─── Supplied information ───

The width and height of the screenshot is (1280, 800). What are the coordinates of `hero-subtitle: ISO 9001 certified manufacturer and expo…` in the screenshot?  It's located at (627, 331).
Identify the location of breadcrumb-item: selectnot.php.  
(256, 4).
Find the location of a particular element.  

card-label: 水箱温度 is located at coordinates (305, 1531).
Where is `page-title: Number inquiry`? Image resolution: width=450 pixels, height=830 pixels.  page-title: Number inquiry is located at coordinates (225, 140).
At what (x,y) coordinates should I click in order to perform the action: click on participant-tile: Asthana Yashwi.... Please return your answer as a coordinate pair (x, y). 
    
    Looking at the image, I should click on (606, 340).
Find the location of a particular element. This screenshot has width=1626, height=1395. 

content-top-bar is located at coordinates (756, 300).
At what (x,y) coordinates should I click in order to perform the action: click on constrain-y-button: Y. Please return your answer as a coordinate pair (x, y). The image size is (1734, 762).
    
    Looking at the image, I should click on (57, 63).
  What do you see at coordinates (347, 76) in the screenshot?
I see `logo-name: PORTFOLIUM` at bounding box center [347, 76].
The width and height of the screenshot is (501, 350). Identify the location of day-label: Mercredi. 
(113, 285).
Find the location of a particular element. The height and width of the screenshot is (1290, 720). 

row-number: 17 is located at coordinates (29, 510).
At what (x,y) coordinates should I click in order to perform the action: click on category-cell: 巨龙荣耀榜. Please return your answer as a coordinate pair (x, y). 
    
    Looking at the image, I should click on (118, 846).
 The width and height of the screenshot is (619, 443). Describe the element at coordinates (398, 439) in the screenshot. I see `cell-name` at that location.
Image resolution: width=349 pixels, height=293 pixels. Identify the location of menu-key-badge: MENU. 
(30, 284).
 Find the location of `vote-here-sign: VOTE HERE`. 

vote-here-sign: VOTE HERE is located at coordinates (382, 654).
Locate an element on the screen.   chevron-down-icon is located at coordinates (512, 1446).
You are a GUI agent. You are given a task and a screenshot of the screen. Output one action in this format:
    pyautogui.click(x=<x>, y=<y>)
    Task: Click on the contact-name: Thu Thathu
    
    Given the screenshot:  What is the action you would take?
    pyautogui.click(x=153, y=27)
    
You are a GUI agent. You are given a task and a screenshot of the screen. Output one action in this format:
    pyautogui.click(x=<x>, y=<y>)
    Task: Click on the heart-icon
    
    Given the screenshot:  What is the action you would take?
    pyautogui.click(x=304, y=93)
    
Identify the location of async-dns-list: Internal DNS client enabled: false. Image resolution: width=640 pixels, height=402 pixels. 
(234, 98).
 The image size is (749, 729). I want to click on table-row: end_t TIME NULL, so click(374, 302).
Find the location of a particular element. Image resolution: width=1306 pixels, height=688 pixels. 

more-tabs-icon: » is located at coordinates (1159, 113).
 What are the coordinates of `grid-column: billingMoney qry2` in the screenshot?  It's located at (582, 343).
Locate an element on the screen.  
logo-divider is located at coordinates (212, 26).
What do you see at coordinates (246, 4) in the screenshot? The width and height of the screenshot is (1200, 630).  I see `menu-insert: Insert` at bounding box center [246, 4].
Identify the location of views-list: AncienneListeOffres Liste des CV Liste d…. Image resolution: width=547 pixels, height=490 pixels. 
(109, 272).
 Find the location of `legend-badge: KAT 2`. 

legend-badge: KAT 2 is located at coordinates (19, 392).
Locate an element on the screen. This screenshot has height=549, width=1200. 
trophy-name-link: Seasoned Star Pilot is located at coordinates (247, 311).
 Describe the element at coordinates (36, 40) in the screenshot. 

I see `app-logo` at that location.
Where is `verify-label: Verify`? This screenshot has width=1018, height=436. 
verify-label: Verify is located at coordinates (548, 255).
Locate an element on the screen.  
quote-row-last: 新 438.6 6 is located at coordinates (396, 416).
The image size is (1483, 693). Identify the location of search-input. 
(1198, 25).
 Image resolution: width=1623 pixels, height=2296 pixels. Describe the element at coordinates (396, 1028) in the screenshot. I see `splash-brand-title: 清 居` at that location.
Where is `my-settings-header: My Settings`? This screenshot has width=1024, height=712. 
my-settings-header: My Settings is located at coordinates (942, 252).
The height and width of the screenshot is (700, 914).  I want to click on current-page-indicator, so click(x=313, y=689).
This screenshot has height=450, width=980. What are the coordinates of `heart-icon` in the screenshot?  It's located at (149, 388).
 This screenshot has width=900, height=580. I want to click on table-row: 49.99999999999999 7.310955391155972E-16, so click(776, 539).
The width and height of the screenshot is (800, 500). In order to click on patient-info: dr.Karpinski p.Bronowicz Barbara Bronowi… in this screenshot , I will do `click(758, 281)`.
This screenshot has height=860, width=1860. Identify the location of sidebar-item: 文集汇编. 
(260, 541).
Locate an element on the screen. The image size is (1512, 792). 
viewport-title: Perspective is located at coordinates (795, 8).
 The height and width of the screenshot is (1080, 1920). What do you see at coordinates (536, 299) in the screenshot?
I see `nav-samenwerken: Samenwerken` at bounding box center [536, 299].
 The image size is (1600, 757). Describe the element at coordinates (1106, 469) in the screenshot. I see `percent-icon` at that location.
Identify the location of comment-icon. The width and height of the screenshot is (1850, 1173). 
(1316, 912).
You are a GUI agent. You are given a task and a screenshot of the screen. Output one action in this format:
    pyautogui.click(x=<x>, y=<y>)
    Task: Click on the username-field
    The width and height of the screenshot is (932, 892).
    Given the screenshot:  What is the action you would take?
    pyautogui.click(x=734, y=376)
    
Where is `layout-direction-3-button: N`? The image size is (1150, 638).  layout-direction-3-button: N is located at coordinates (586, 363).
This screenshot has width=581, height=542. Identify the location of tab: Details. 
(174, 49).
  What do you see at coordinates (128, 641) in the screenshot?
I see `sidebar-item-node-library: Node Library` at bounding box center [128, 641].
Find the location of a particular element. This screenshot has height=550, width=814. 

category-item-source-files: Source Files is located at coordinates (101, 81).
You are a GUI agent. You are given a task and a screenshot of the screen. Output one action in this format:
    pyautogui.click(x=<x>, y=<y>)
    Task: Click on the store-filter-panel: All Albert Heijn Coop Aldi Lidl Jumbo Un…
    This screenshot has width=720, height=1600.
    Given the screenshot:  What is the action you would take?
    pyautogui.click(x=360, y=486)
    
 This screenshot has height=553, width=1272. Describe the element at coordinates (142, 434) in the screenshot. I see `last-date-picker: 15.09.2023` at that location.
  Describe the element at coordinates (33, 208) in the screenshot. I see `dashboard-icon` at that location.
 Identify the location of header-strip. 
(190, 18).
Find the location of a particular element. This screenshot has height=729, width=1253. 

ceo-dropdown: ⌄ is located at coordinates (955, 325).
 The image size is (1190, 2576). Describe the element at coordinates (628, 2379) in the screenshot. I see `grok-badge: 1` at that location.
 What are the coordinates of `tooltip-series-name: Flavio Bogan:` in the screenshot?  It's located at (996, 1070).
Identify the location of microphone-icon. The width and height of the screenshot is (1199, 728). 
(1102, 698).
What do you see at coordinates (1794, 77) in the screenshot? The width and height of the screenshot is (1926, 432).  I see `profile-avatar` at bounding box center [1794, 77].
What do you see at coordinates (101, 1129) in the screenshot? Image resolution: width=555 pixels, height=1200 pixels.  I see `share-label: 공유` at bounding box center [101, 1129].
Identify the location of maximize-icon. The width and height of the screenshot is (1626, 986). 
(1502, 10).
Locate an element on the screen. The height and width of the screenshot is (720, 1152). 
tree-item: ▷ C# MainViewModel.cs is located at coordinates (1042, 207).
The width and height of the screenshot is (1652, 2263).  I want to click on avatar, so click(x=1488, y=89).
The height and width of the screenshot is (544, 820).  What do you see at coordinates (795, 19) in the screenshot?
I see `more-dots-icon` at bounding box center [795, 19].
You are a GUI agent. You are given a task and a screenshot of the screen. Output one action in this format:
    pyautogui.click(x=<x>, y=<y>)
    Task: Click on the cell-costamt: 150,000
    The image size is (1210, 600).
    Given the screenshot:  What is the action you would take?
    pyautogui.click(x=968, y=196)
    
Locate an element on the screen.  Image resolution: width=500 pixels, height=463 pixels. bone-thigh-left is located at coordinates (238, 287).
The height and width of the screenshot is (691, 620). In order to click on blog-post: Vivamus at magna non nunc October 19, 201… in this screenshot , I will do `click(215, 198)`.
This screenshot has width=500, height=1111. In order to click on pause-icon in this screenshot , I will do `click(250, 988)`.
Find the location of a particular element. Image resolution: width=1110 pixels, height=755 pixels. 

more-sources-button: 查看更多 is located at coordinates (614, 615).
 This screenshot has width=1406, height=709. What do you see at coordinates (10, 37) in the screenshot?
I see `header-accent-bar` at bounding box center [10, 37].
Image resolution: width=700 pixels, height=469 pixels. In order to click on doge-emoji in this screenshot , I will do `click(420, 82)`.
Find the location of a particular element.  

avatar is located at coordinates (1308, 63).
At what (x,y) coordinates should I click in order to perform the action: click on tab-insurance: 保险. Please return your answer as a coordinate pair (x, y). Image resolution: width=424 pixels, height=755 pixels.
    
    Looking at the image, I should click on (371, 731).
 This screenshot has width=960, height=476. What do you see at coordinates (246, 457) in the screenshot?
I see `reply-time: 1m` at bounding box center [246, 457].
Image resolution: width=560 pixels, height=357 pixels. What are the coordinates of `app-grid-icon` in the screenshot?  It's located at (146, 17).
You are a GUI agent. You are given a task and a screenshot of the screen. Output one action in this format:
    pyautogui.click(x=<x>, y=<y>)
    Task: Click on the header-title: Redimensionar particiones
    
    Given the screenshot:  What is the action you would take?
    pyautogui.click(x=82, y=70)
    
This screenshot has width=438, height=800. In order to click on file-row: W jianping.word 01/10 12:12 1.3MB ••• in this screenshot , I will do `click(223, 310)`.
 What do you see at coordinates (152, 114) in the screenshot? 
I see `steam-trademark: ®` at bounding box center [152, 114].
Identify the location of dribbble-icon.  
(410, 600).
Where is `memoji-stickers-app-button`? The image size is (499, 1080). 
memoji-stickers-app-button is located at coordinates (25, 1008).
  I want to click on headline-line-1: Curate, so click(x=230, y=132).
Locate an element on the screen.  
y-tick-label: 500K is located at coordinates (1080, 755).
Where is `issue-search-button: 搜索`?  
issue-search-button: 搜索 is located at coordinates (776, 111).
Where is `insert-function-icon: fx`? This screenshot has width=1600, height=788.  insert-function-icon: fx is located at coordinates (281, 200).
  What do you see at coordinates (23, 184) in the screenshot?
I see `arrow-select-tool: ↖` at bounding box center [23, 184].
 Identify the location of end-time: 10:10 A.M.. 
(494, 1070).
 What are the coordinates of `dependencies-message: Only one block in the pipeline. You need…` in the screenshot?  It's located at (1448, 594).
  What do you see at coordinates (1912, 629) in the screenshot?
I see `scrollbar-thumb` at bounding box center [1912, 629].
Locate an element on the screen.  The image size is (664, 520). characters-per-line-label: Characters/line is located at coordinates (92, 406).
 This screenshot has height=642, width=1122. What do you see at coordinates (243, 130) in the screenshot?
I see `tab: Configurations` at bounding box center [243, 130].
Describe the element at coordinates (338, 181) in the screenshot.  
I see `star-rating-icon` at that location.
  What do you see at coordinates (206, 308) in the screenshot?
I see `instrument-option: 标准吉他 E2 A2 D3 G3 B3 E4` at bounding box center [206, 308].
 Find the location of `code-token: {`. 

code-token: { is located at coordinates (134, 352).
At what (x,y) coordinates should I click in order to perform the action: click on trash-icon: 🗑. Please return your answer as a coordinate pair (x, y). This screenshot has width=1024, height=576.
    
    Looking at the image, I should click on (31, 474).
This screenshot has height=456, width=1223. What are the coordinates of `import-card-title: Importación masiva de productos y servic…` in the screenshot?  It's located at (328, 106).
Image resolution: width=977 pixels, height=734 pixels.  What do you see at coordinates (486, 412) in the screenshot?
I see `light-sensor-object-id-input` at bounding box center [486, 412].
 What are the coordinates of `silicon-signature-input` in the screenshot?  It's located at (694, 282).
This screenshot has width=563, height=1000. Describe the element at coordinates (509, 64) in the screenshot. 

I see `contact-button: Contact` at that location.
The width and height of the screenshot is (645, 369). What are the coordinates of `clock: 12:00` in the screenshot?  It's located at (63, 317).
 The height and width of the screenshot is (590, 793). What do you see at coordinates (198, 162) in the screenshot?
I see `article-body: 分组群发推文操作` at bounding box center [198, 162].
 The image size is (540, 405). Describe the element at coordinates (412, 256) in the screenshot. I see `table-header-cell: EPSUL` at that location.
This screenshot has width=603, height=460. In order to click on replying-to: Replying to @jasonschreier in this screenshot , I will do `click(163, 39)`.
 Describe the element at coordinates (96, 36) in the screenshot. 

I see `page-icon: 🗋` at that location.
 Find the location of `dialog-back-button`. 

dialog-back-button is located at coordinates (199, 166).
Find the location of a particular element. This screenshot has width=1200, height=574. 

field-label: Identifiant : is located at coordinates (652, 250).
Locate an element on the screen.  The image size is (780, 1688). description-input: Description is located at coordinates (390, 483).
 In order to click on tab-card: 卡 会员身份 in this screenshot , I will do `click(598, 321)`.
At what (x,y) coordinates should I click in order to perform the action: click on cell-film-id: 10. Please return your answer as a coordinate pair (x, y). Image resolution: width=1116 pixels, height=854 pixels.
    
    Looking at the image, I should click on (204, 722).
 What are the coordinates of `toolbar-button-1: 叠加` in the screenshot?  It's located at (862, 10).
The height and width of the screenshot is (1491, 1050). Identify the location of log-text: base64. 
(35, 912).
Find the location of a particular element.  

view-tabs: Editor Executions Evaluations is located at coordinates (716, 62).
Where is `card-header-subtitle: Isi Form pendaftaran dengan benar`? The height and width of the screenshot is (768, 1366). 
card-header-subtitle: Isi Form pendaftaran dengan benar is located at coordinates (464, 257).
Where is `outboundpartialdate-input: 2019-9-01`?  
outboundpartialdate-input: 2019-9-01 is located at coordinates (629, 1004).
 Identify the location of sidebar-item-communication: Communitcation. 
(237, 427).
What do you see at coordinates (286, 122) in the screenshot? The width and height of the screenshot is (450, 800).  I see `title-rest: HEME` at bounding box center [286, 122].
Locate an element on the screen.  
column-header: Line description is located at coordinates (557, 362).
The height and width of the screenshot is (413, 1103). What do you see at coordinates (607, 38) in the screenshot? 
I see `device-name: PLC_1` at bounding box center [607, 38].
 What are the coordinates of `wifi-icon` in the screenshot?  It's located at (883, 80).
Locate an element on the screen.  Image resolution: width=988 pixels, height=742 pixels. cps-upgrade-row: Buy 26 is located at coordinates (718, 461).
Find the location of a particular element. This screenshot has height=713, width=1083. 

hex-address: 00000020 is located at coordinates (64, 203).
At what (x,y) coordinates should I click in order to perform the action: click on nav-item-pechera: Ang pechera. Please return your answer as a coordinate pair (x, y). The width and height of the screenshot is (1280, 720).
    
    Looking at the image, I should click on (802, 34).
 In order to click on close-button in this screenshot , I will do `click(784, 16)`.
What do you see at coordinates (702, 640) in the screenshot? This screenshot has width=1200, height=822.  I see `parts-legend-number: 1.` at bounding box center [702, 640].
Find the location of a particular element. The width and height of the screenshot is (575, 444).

───

> Assigned task:
Write out the lines from the start of the listing up to and including the line with "card-label: 水箱温度 is" as a numbered list, leaving out any blank lines.

> Your solution:
1. The width and height of the screenshot is (1280, 800). What are the coordinates of `hero-subtitle: ISO 9001 certified manufacturer and expo…` in the screenshot?  It's located at (627, 331).
2. Identify the location of breadcrumb-item: selectnot.php.  
3. (256, 4).
4. Find the location of a particular element.  
5. card-label: 水箱温度 is located at coordinates (305, 1531).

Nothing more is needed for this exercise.